If a book club is looking for a combination of fiction and history, I suggest they look into any of Leon Uris’ historical fiction books. They are lengthy but engrossing and there is enough discussion for two book club sessions. Five stars.

Groovin’: Horses, Hopes and Slippery Slopes by Rich Israel

I grew up among hippies. So I can relate to this book. I am at the end of the Baby Boomer years and the people represented in this book are basically cameos of many people in my life who embraced similar ideals and lifestyles.

But as a child, I observed that this group is sometimes not able to clearly recall the events of those days spent in a halo of pot smoke, acid trips and general hippy dippy lifestyle choices. I embraced many myself but Rich Israel suffers from minor memory distortion!

The stand out issue for me in this regard is that several times he claims to have made love with someone and then pages later he denied that it ever happened. Love was free Rich. I know you want to be a modern day feminist but dude, hippie men slept around. A lot. Hippie women slept around. A lot. Believe me, you did it.

I really enjoyed this book but I would re-edit it. The first few chapters wander all over with half thought out anecdotes about protests, sex, house sharing, partying and draft card burning. It was generally unfocused.

The rest of the book focused on a journey Rich and his friend took by horseback from New Mexico to Colorado.

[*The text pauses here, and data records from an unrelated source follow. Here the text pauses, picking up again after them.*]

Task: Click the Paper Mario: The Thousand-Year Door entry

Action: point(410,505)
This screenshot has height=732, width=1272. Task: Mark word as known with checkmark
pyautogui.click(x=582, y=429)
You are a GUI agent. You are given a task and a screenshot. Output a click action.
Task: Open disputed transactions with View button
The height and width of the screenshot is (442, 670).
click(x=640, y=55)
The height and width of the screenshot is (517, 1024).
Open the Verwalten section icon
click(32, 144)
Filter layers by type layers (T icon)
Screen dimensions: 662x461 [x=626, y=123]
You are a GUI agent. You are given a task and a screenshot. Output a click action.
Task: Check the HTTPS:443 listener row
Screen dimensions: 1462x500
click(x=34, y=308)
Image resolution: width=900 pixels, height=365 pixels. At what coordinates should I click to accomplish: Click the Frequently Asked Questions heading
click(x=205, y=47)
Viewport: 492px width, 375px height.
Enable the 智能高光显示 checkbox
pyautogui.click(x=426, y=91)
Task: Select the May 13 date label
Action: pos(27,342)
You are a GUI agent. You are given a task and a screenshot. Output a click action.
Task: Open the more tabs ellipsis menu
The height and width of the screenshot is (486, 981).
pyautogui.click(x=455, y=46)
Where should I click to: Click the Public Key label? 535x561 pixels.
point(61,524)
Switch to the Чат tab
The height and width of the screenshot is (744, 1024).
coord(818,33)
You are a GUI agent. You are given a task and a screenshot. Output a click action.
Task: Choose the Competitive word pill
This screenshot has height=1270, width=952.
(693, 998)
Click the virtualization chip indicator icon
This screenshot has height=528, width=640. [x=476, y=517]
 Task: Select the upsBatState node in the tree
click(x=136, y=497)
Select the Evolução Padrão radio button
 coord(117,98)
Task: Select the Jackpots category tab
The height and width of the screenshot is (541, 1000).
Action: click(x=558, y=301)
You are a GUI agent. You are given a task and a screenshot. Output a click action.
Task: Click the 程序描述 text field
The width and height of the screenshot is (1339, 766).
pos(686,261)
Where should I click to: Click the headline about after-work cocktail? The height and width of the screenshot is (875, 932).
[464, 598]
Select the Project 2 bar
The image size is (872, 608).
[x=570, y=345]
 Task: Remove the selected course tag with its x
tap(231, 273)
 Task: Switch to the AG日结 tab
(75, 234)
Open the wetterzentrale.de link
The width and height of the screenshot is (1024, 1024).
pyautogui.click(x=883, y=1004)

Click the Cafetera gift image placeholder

This should have been the focus of the whole book rather than just an extended anecdote. It is a 20th century cowboy adventure.

The story follows the two as they purchase horses in New Mexico, stock up and then ride through the mountains of New Mexico and Colorado. Each day brought a new adventure and perspective on life. There was some pot smoking and acid dropping but that is all part of the big adventure.

The diet was limited. There were saddle sore men. There were people met on the trail. There was wildlife. And the two horses definitely had their own series of adventures and misadventures. There were also two dogs that trotted along with the horses and men and had their own set of adventures.

The author has been encouraged to write his memoir and there is a second book in the process of being written. I suggest he focus on one story or one year or one series of events and cover that more completely. This was an entertaining book.